Antakya'nın direnen lezzetleri
Depremde derin yara alan Antakya’da hayat, yıkıntılar arasında da olsa akıyor. Hayata tutunmaya çalışan insanların en büyük moral kaynağı, bölgenin lezzetini yansıtan dükkanların açılması...
Burcu Özkaya Günaydın
HATAY - Farklı kültürlerin bir aradalığının mutfağına yansıdığı kent olan Antakya, lezzetleriyle meşhur bir şehir. Depremden sonra yeniden açılan yerel lezzetleri yansıtan dükkanlar hem eski Antakya’yı diri tutuyor hem de şehirde yaşamaya çalışan Antakyalılara moral oluyor. Antakyalılarla yeniden buluşan meşhur lezzetleri derledik.
Çayırcı Bakla Humus, Antakya’nın en meşhur lezzetlerinden. Cara denilen tüplerden geleneksel şekilde el yordamı ile yapılan bakla humus, depremden önce odun ateşinde haşlanıyordu. Şimdi altyapı kalmadığı için tüpte yapılıyor. Ezme işlemi ise aynı geleneksel devam ediyor. Dükkanın dördüncü kuşak işletmecisi Hasan Çayırcı, depremden 130 gün sonra müşterilerden gelen yoğun istek üzerine dükkanı açmış.
. Annesini ve çok fazla yakın akrabasını kaybeden Çayırcı, “Benim dükkân açacak mecalim, ruhum yoktu. Yakınlarımı, annemi, evimi, şehrimi kaybettim. Bizi sevenler, müşteriler çok fazla aradı. Biz de açmaya karar verdik. Biz Antakyalılar çok şeyimizi kaybettik. Bu kadar acıya rağmen başka şehre gitmeyi düşünmedim. Burada doğdum, burada öleceğim. Bu dükkanı tadilat yapıp açtım. Geçen Vali buraların yeniden yapılacağını, boşaltılacağını söyledi. Ben zaten bu dükkanla hayata tutundum. Bunu da alırlarsa ne yapacağım” dedi.
Tarihi Uzun Çarşı’da yer alan Pöç Kasabı, Antakya’ya özgü sini kebabıyla meşhur. Antakya’da kasaplar aynı zamanda restoran formatında. Pöç de bu formatta bir işletme.
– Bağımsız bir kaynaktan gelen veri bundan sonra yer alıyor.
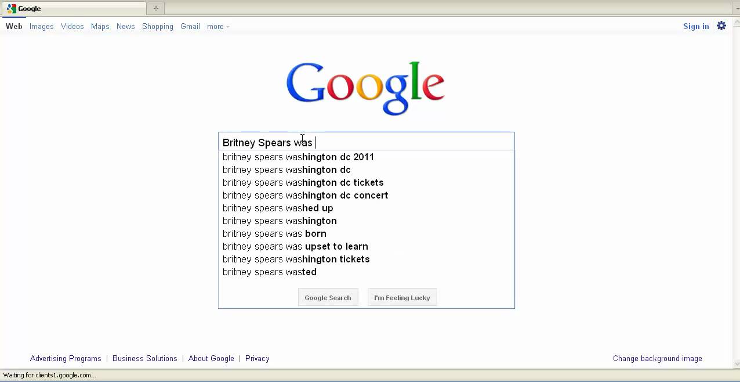Open the About Google footer link
740x382 pixels.
(211, 358)
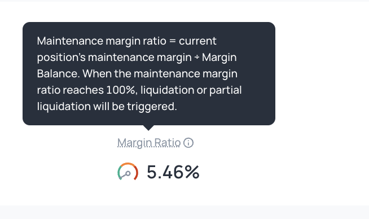Click the empty white area right of tooltip

(322, 73)
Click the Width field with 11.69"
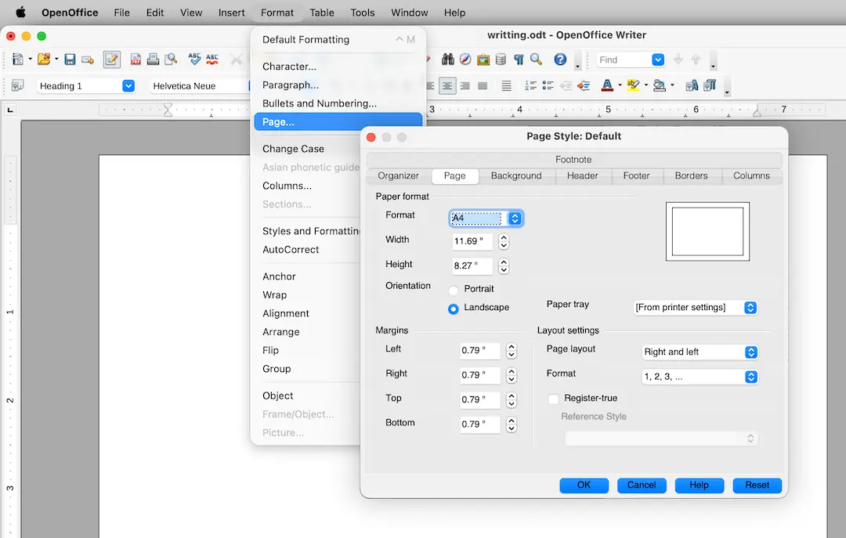 (x=472, y=241)
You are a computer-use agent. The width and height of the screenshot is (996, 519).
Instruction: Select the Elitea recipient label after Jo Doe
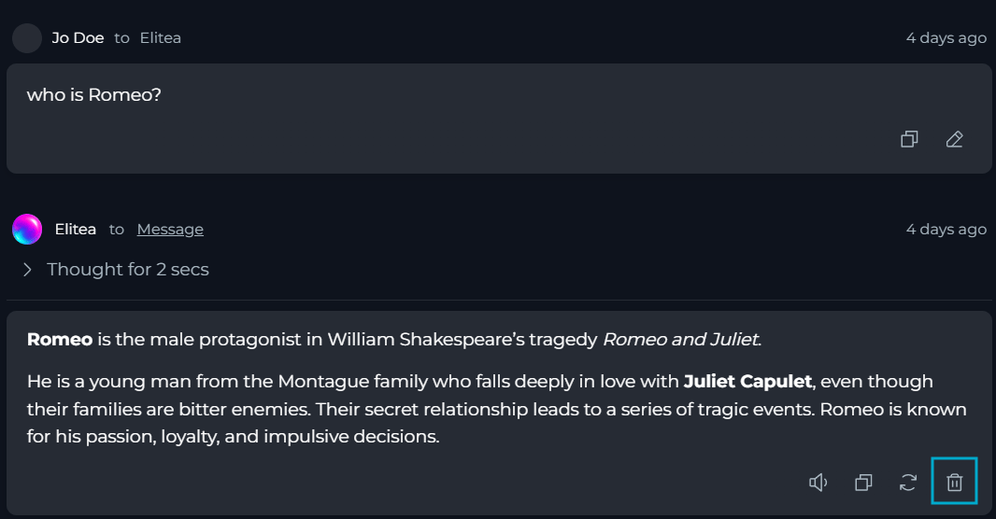161,38
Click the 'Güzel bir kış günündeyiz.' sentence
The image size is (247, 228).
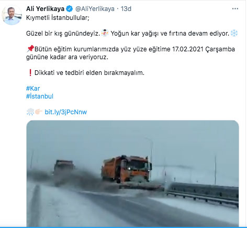click(x=63, y=34)
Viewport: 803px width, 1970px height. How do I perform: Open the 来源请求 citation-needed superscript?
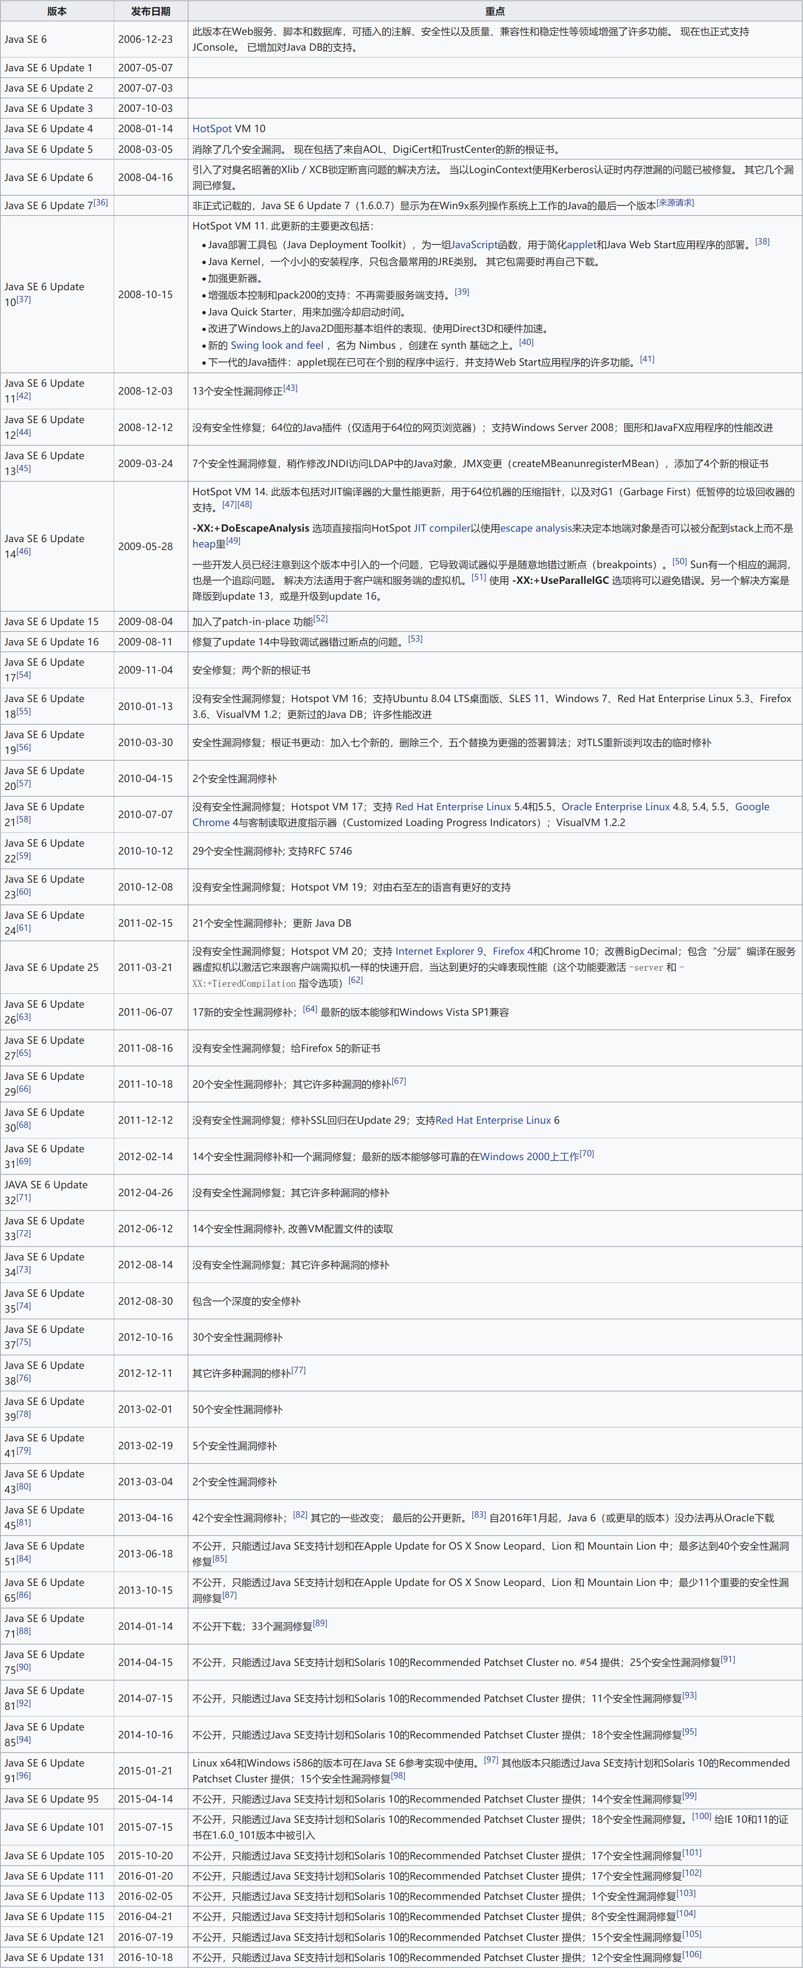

Pöç’ün tadilat sürecinde en uğraştırıcı kısım fırın olmuş. Hatay’da 400 fırından 300 tanesinin zarar gördüğünü söyleyen Pöç’ün İşletmeni Ender Önder, fırını yaptırmak için usta bulmakta zorlandıklarını belirtti. Depremden sonra 1 Mayıs’ta açılan Pöç kasabı, Uzun Çarşı’nın ilk açılan dükkanlarından.